Key takeaways
- Truist Securities raises Biogen rating from Hold to Buy, raising price target from $190 to $235.
- The analyst’s action precedes critical phase 2 results for Alzheimer’s disease candidate diranersen scheduled for July 14
- Biogen shares rose 1.3% to $201.63 during early trading Monday
- Analyst firm incorporates probability-adjusted sales estimates for lupus treatments litifilimab and felzartamab into assessment
- The upcoming second-quarter financial results on July 29 are unlikely to move the stock significantly, according to Truist
On Monday, Truist Securities raised its stance on Biogen (BIIB) from Hold to Buy, simultaneously boosting its price target from $190 to $235. This new target suggests approximately 18% upside potential from the stock’s Friday close of $199.15.
Biogen shares rose 1.3% in early trading Monday, to $201.63. Despite falling 7.8% this month, the biotech stock maintains a 13% year-to-date advance, outpacing the S&P 500’s 11% rise.
The timing of the upgrade coincides with Biogen’s presentation scheduled for Tuesday at the Alzheimer’s Association International Conference to be held in London.
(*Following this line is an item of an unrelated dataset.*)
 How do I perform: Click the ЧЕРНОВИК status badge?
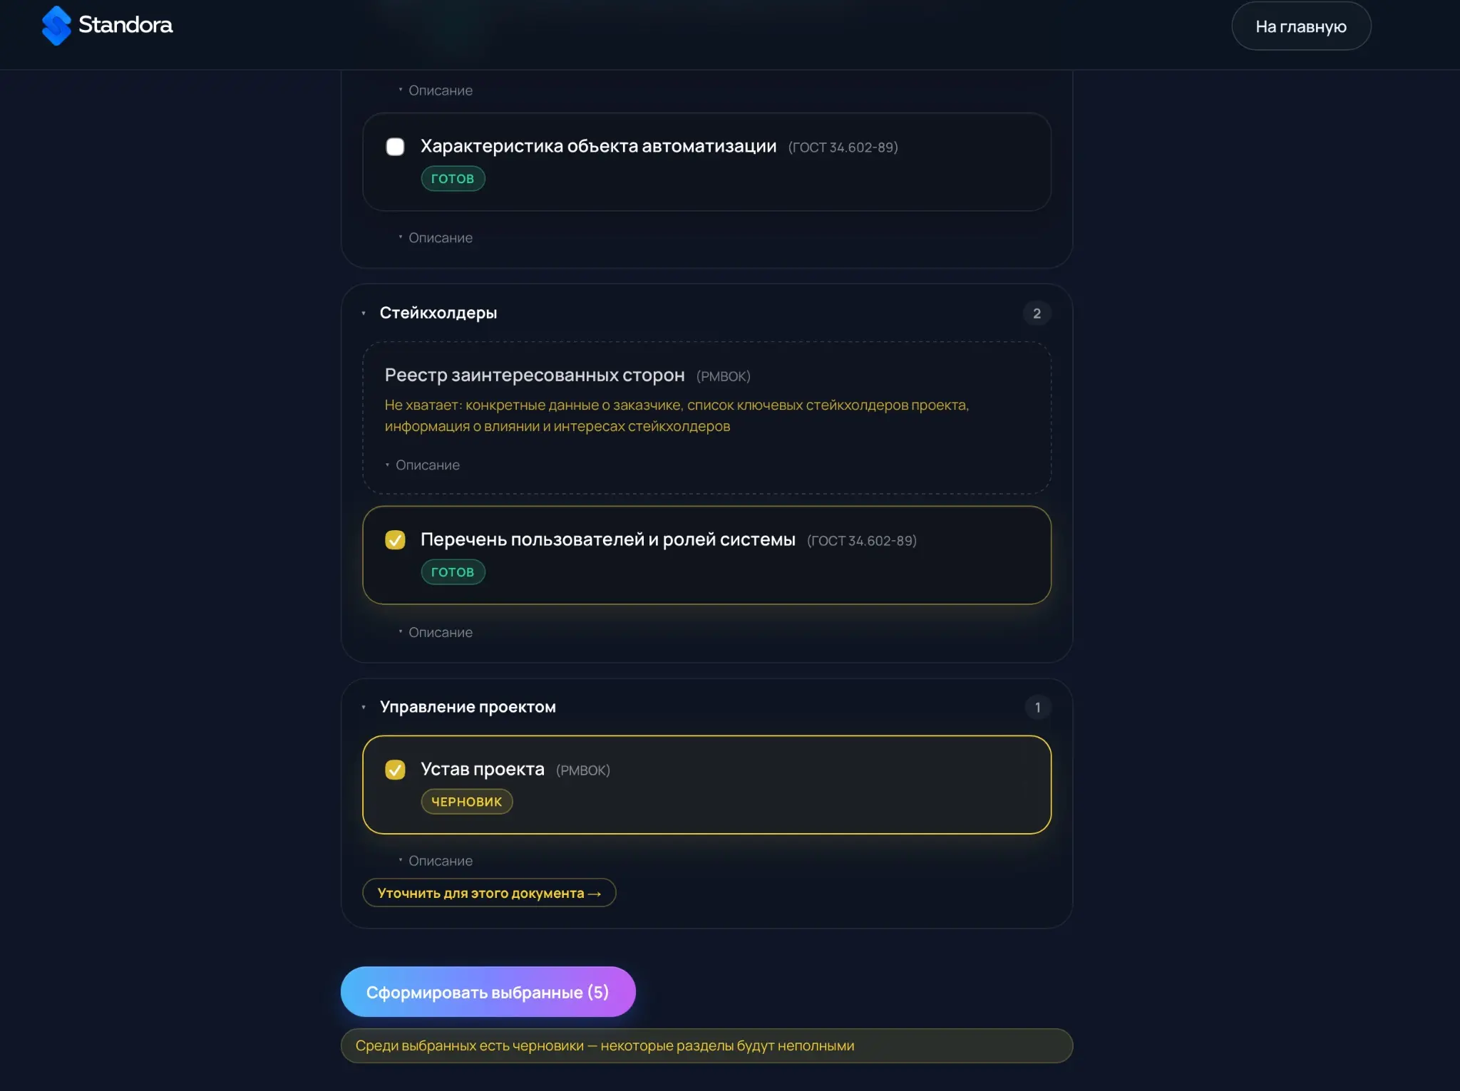(x=466, y=802)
During this session, the pharmaceutical company will reveal comprehensive Phase 2 results for diranersen, its experimental treatment for Alzheimer’s disease.
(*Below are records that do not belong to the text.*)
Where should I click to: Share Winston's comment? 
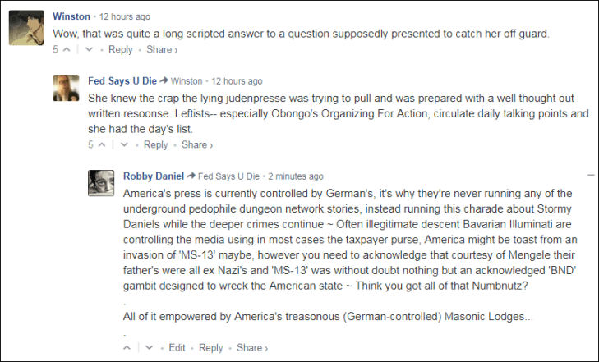click(x=161, y=50)
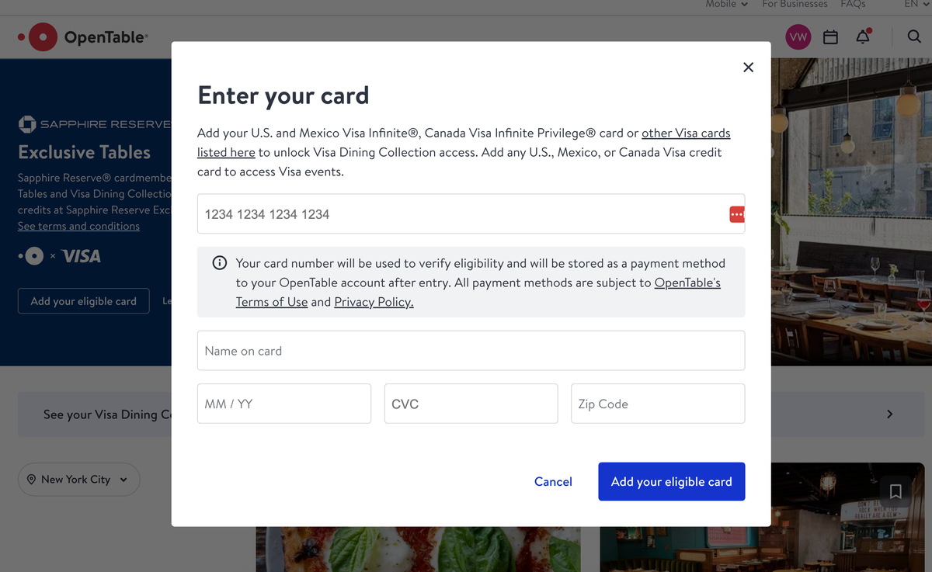Expand the Mobile dropdown

tap(726, 5)
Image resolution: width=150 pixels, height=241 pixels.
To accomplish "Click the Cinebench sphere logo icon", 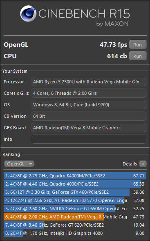I will pos(28,14).
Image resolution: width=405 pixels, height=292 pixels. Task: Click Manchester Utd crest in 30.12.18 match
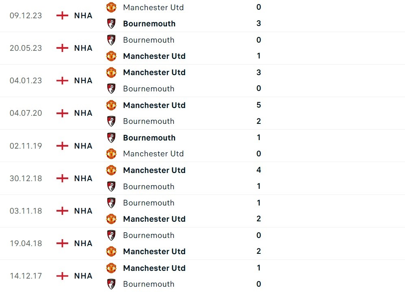click(111, 170)
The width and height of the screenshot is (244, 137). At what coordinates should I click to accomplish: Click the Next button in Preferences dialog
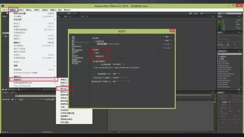coord(167,48)
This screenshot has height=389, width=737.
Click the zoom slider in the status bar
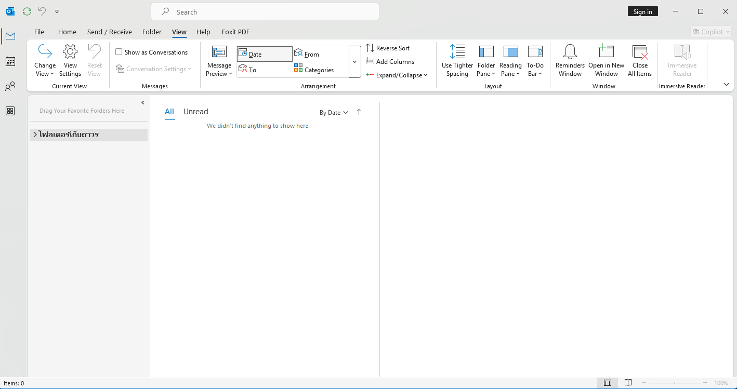pos(675,383)
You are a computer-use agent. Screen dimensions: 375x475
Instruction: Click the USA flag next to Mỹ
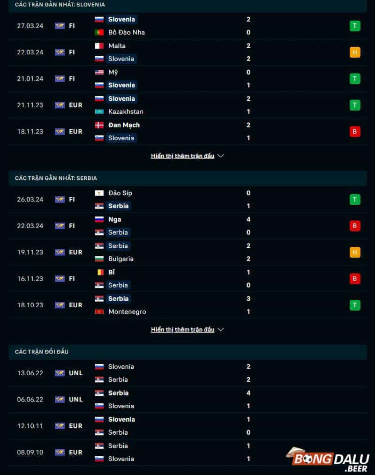coord(99,72)
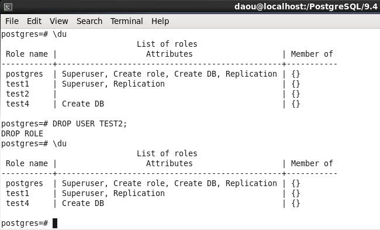Click postgres role name in second table
Viewport: 380px width, 230px height.
(x=25, y=183)
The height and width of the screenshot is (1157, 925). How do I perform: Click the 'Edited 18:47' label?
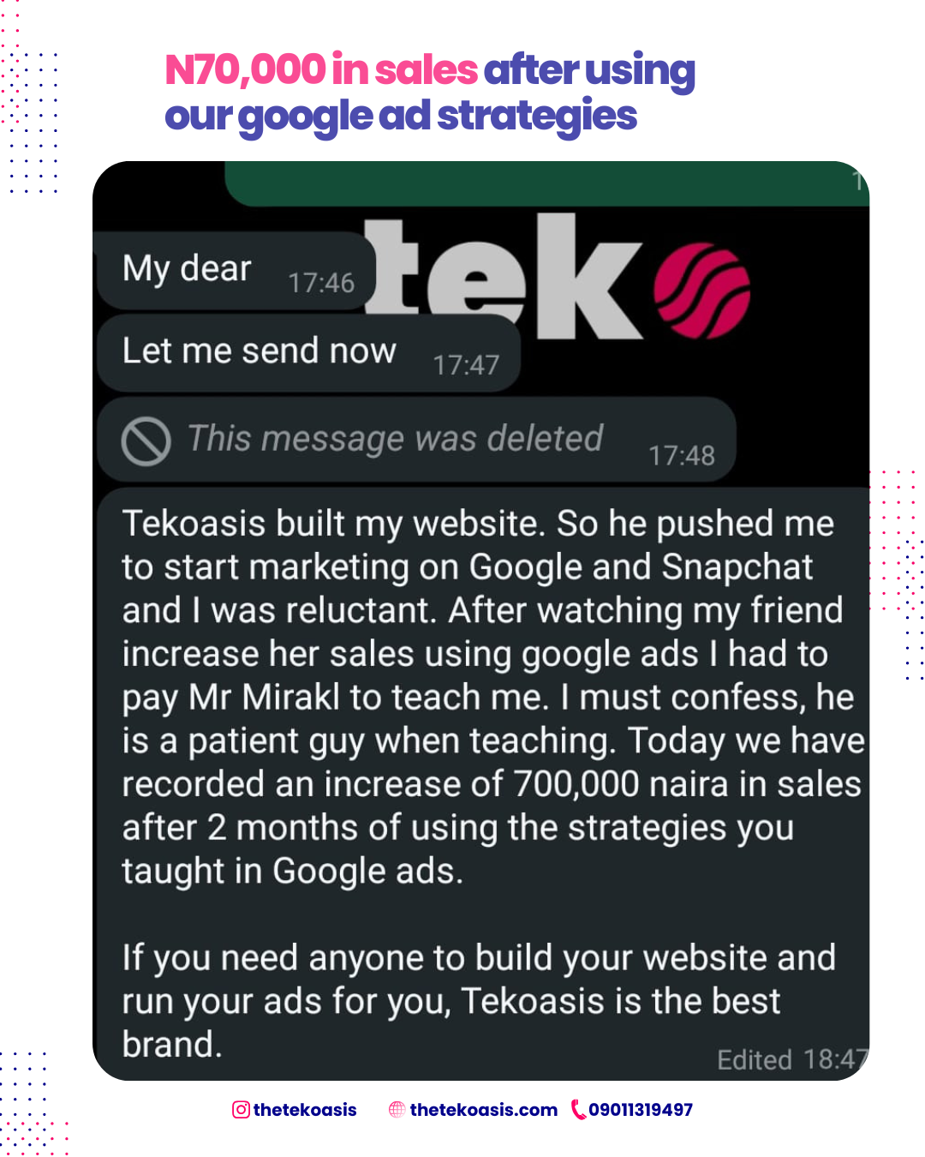click(x=791, y=1060)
Back in May, Biogen revealed that diranersen failed to meet its primary measure of efficacy in a phase 2 trial. However, management has indicated its intention to move forward with Phase 3 development, and Tuesday’s data disclosure should provide clarity on the rationale supporting this strategic decision.
According to Truist, the company has an “increasingly constructive” view of the stock, based largely on the expectation that DeRannersen’s information could serve as an important positive catalyst. The investment bank identifies “attractive risk/reward” dynamics as the company approaches what it describes as “pivotal data readings that reduce risk.”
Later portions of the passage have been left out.